Homes in Pleasanton are selling for significantly more than their list price and in record time.
Is this sustainable? One local real estate expert says yes.
"Every time I think there's going to be a little bit of a break, you hear more stories of crazy multiple offers," said Pleasanton Realtor Jennifer Branchini, the 2021 treasurer for the California Association of Realtors. "Unless we get a ton of inventory, the fierce competition is going to persist for a while longer."
The median sales price for a single-family detached home in Pleasanton has exceeded $1 million each month since 2016. During March 2021, the median price was $1.53 million.
Homes sold, on average, for more than 10% of their asking price. And during the first quarter of 2021, a home was on the market in Pleasanton for an average of 13 days, compared to 27 days during the first quarter of 2020.
Home sales in Pleasanton increased 60% compared with last March 2020. Part of that increase is due to real estate activities being suspended in the weeks after the countywide shelter-in-place order issued on March 15, 2020.
Part of the rebound in sales is a result of real estate professionals and their clients being able to navigate the COVID-19 health restrictions on some activities, including home showings, and the strong demand for homeownership in Pleasanton.
The current market conditions are also a side effect of more than a year of pandemic shelter-in-place restrictions and the flexibility for some Pleasanton residents to work from home.
Pleasanton is located in a sweet spot that is close enough to Silicon Valley employers so that a commute into the office is still tolerable when employers require workers to return. Additionally, single-family detached homes with multiple bedrooms and backyards are commonplace in Pleasanton and desirable for those able to work from home.

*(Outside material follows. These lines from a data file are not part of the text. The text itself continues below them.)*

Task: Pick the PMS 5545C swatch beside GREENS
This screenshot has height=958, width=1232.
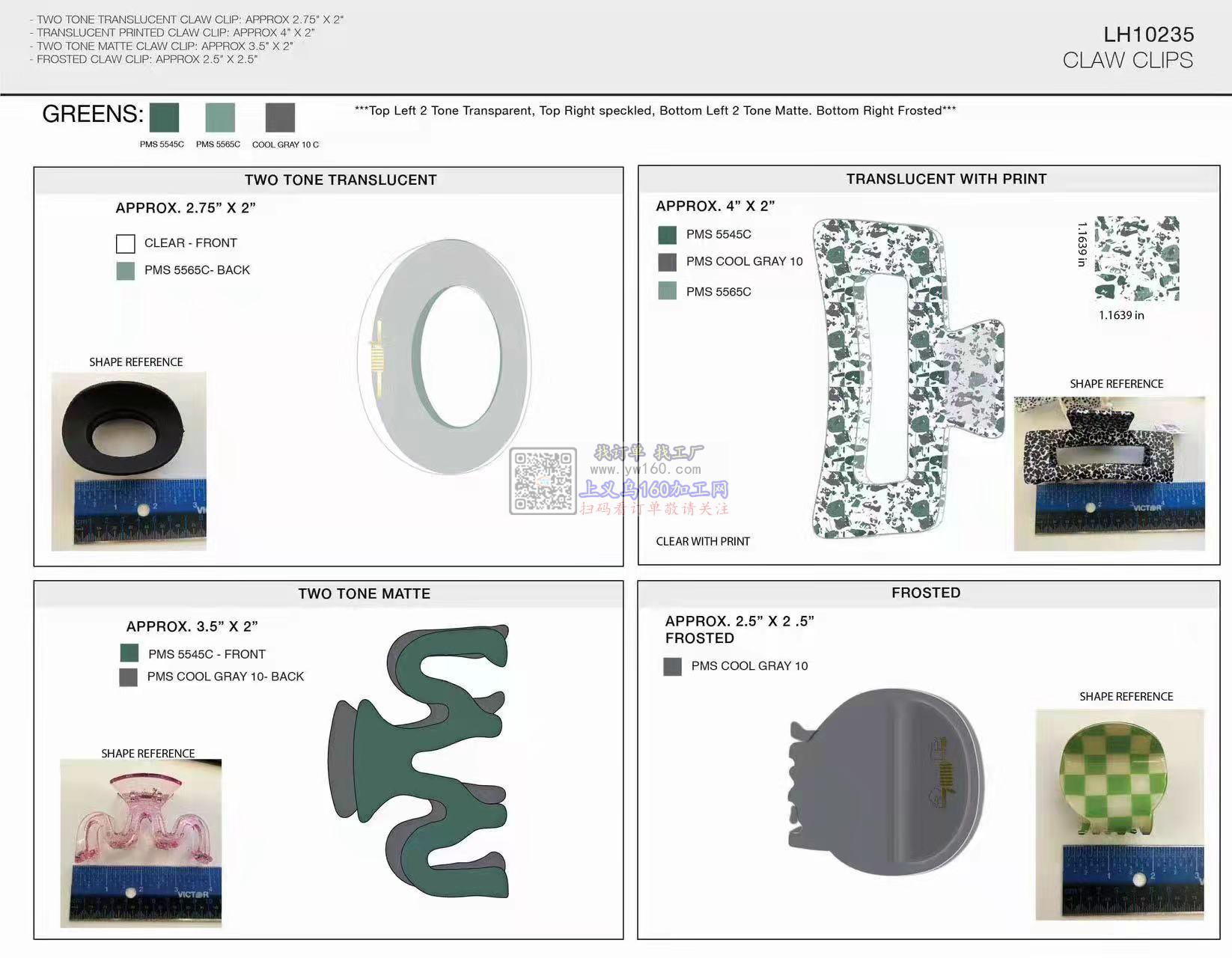Action: 164,118
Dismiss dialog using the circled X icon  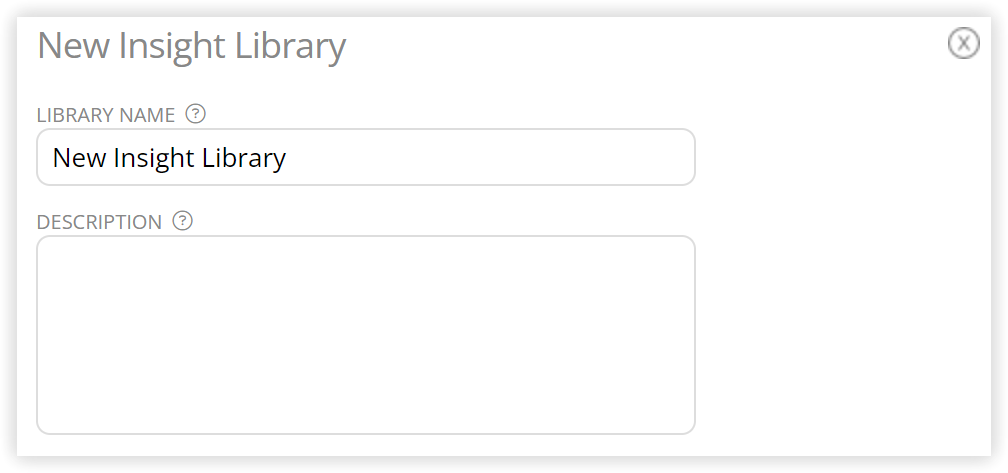click(x=963, y=44)
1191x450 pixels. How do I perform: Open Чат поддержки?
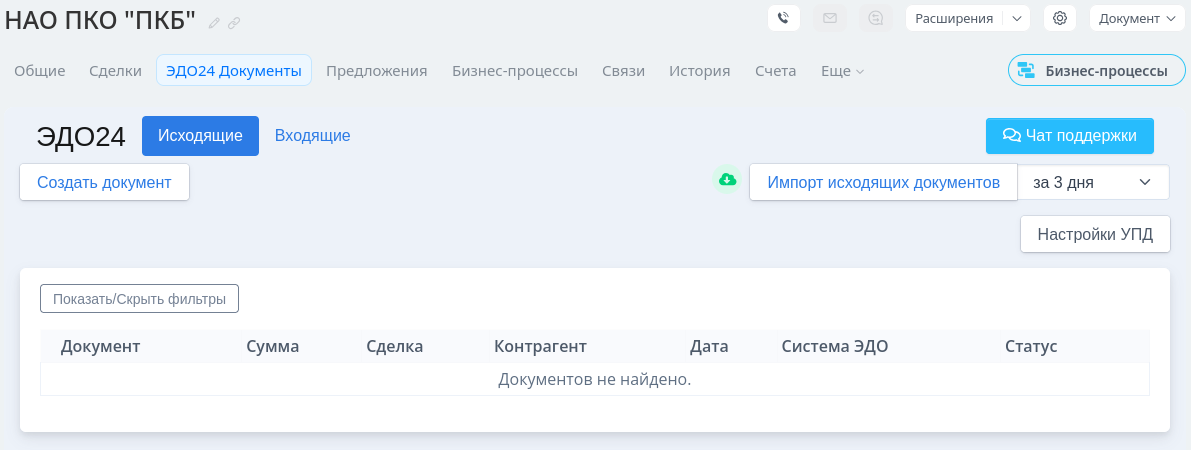pos(1069,136)
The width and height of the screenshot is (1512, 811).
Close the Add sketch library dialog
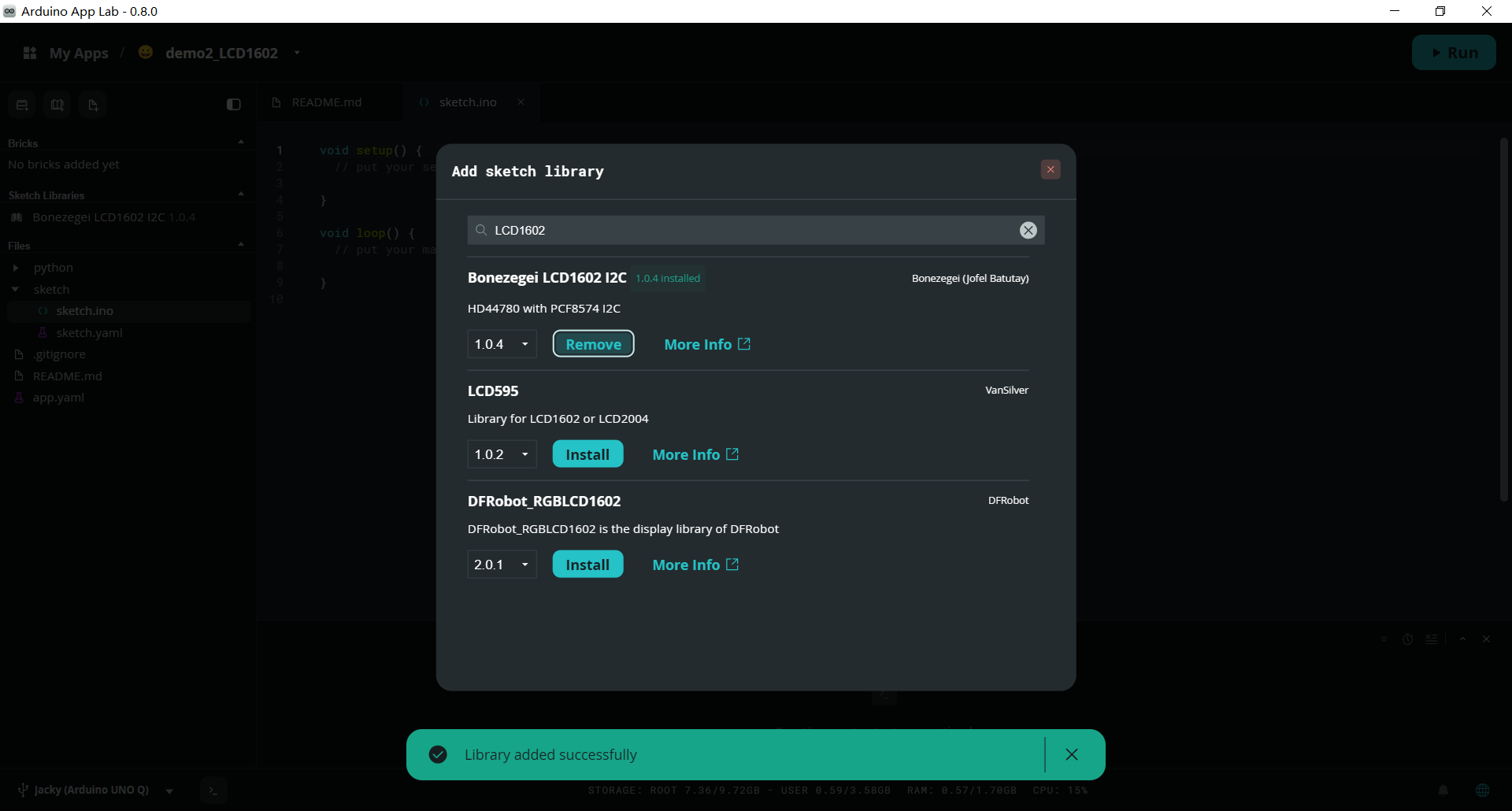tap(1050, 169)
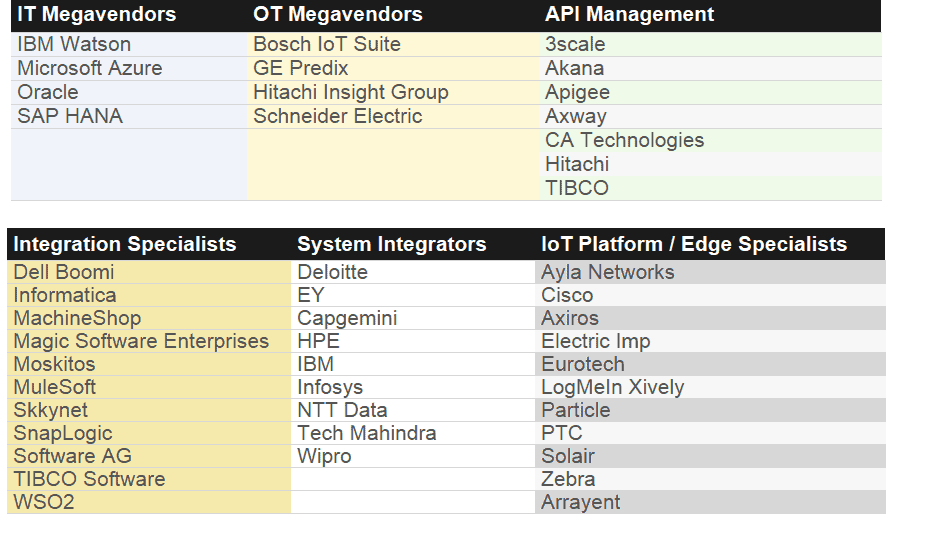925x545 pixels.
Task: Click the IoT Platform / Edge Specialists header
Action: pos(693,244)
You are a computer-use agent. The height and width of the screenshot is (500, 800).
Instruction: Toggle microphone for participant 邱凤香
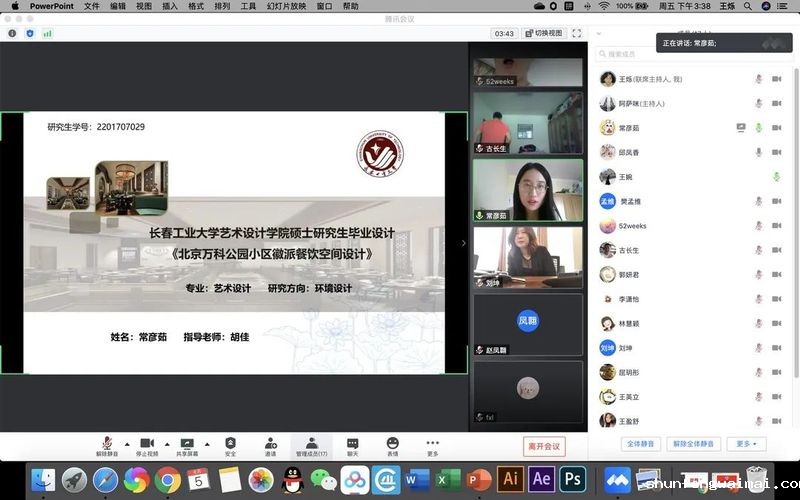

However, reports of Californians fleeing the state do include some Pleasanton residents. "Some people are moving out of state, and some are moving within California," Branchini said. She explained that one of her clients is "downsizing" by moving full-time to their second home in the Sierra foothills.
Yet the promise of a lower cost of living in another state or the charm of an alpine location has not been enough to inspire flocks of current homeowners to leave Pleasanton.
"If you own a home in Pleasanton, you're super-grateful and a lot of folks are doing significant remodeling and adding on because they love the community and don't see the need to move away," Branchini said. "I've even seen a ton of clients redo their garages, put in a nice floor and new cabinetry so they can have a nice space to use."
The fact that most Pleasanton residents are staying here, along with limited new residential construction, is resulting in fewer homes for sale and higher sales prices for the foreseeable future.
Another factor is historically low mortgage interest rates, which help make monthly payments, even for a million-dollar home, relatively affordable for some buyers.
Asked how buyers can purchase in Pleasanton given the stratospheric sales prices, Branchini cited the significant assets many have available for a large down payment.
"Personally, I'm not seeing a lot of cash buyers, but many are well-qualified and have up to 20% down payment," she said. "The interesting thing is there are a lot of first-time buyers that are coming in that have been on the sidelines for a long time."
Branchini emphasized that a healthy bank balance is only part of being prepared for home ownership in Pleasanton. She said, "Buyers need to read their documents and understand what they are signing, as well as understand the inspection reports so that they go in with open eyes."
Buyers need to have "a lot of patience and don't give up because buying a home is a process that may not happen with the first house they make an offer on or even the fourth house, but they will eventually succeed. It will go in their direction."
Editor's note: David Stark is the public affairs director for the Bay East Association of Realtors, based in Pleasanton.